El ahorro previo y la capacidad de pago
Antes de mirar propiedades, definí cuánto podés poner de tu bolsillo y cuánto necesitás financiar. Los bancos y el BHU rara vez prestan el 100%: según el caso suelen financiar hasta un 80% o 90% del valor (en algunos programas puede ser mayor), así que necesitás un pozo inicial. Además, la cuota del crédito no debería superar aproximadamente el 25% al 30% de tu ingreso familiar neto, que es el orden de tope que suelen exigir, aunque varía según el banco y el programa (el BHU maneja topes de ese estilo y hasta algo más en ciertos casos), así que confirmá las condiciones vigentes. Tené en cuenta que la mayoría de los créditos de vivienda se otorgan en Unidades Indexadas (UI), atadas a la inflación, por lo que la cuota en pesos sube todos los años aunque en UI sea estable.
Elegir y verificar antes de comprometerte
Cuando encontrás algo que te gusta, no te apures con la emoción. Pedí el número de padrón y verificá con un escribano que el título esté limpio, que no haya deudas de contribución inmobiliaria, tributos domiciliarios ni gastos comunes atrasados, y que quien vende sea realmente el titular. Revisá el estado edilicio, humedades, instalación eléctrica y sanitaria, y si el inmueble está regularizado ante la intendencia (planos aprobados, sin construcciones no declaradas). En propiedad horizontal, pedí el reglamento de copropiedad y el estado de deudas del edificio. Esta etapa de estudio de título la coordina el escribano y es lo que te protege.
Reserva, seña y promesa de compraventa
El circuito habitual es: primero una reserva (una suma pequeña para sacar la propiedad del mercado mientras se estudia el título), después la promesa o boleto de compraventa con la seña, y finalmente la escritura. La promesa es el contrato serio que fija precio, plazos y condiciones, y conviene inscribirla en el Registro para quedar protegido frente a terceros. Nunca entregues una seña importante sin una promesa firmada ante escribano: pagar plata contra un simple recibo, sin contrato ni estudio de título, es donde más gente se quema. La seña compromete a ambas partes.

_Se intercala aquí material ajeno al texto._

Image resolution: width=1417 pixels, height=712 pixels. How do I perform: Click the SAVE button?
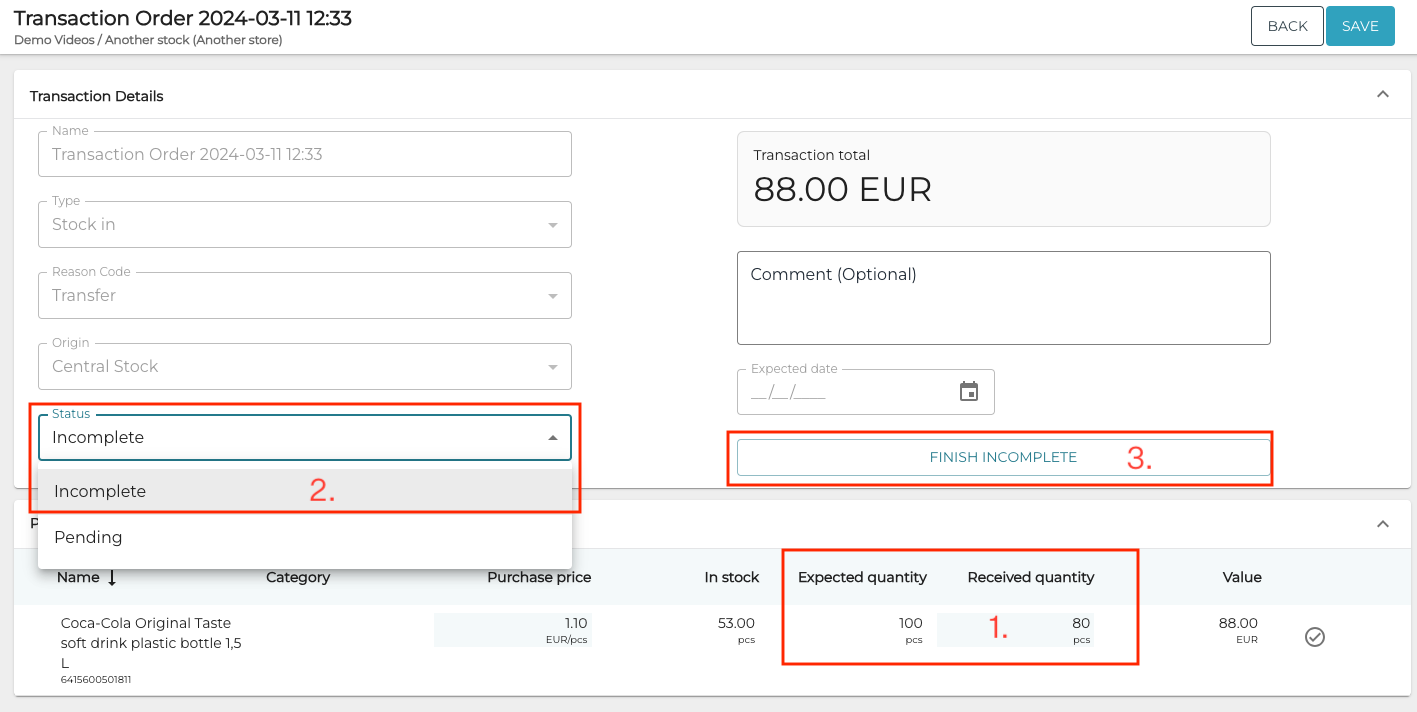click(x=1360, y=26)
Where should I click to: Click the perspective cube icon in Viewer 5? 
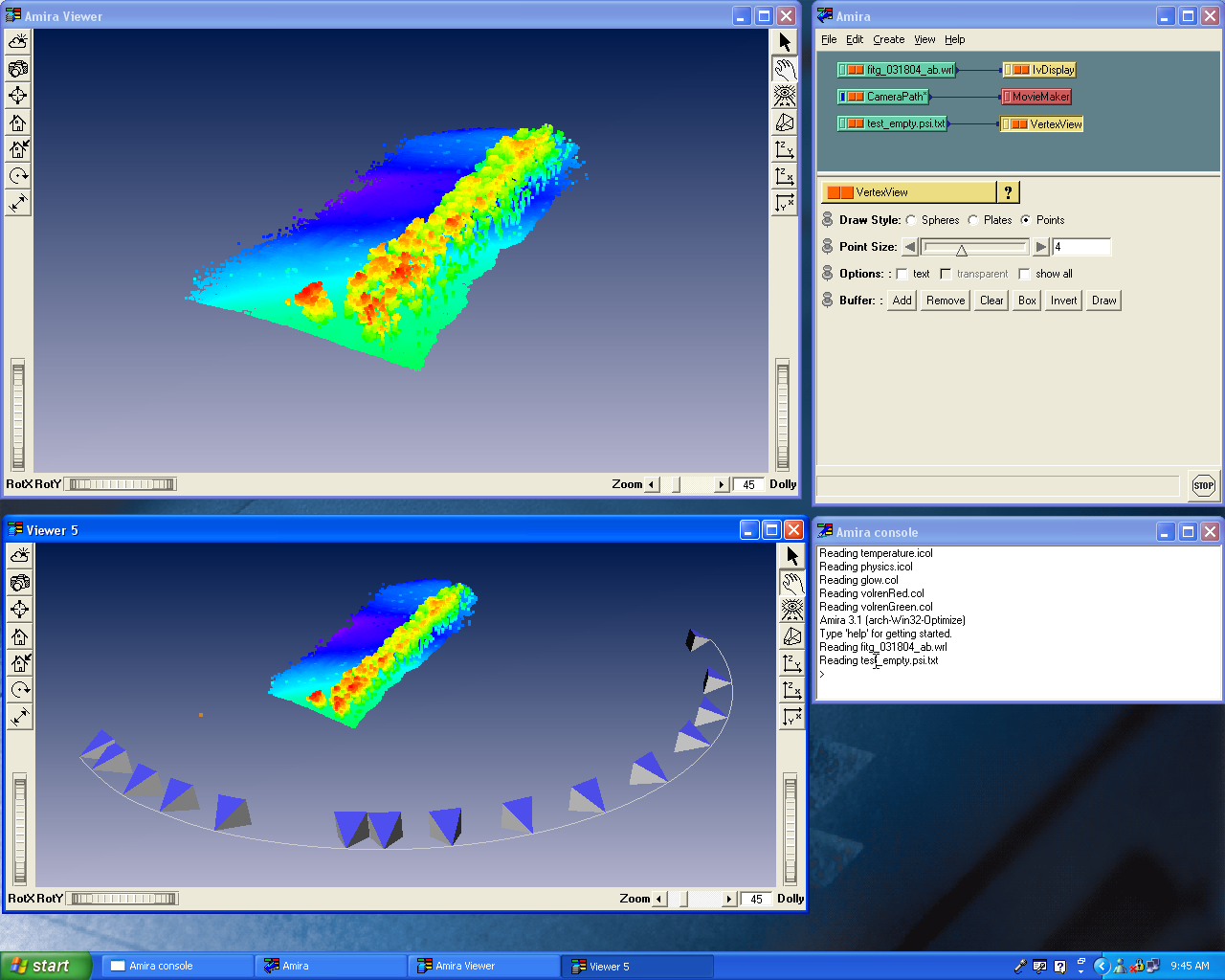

Escritura, mudanza y después
El día de la escritura, el escribano lee y firma la compraventa, se paga el saldo del precio y los impuestos, y con esa firma pasás a ser propietario. El escribano inscribe la escritura en el Registro de la Propiedad, paso que consolida tu titularidad y te protege frente a terceros. Guardá copia de todo. Después de la mudanza, poné los servicios a tu nombre (UTE, OSE, gas), avisá a la intendencia el cambio de titularidad para la contribución, y si vivís en propiedad horizontal, registrate ante la administración del edificio. Recién cuando la inscripción registral está completa podés dormir tranquilo.
Esto es orientación general
Esta guía explica cómo funciona el proceso y no sustituye asesoramiento profesional. La compraventa de inmuebles en Uruguay pasa obligatoriamente por escribano público, y él es quien estudia el título, calcula impuestos y te protege legalmente. Para los números exactos de tu caso (ITP, honorarios, aportes) consultá directamente al escribano y a la DGI, y para las condiciones de crédito, al BHU o al banco. Los valores de referencia cambian todos los años; verificá siempre las cifras vigentes con la fuente oficial antes de firmar.